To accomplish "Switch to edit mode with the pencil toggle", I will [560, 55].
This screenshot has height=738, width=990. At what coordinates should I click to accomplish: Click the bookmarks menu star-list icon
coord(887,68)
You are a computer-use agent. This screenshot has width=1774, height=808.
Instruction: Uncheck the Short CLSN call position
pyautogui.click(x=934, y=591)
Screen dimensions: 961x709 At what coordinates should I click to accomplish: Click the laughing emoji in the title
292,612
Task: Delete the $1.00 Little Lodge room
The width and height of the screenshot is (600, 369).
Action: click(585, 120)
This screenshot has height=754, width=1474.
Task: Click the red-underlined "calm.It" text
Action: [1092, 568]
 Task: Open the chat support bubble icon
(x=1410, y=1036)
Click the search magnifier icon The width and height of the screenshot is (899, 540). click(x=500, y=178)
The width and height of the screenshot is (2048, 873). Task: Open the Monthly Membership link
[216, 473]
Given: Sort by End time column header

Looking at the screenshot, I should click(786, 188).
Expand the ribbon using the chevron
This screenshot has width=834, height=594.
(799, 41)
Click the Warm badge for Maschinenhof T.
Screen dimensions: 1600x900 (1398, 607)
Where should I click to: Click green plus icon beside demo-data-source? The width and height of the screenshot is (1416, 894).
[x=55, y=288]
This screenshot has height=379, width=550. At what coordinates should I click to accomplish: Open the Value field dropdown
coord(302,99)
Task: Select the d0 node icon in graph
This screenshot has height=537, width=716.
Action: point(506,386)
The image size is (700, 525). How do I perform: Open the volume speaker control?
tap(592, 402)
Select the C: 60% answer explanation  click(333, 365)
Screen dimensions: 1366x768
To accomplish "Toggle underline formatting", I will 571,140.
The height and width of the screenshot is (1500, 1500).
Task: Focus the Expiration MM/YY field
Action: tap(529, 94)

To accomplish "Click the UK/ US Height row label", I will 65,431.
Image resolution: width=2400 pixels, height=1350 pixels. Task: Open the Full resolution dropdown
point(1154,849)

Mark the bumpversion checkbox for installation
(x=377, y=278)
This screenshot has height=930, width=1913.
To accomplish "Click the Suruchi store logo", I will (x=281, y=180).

┄┄┄┄┄┄┄┄┄┄┄┄┄┄┄┄┄┄┄┄

(Work task):
Filter the records down to the lines that contain the string "Select", and copy those lines.

(Expected answer):
Task: Select the d0 node icon in graph
Select the C: 60% answer explanation  click(333, 365)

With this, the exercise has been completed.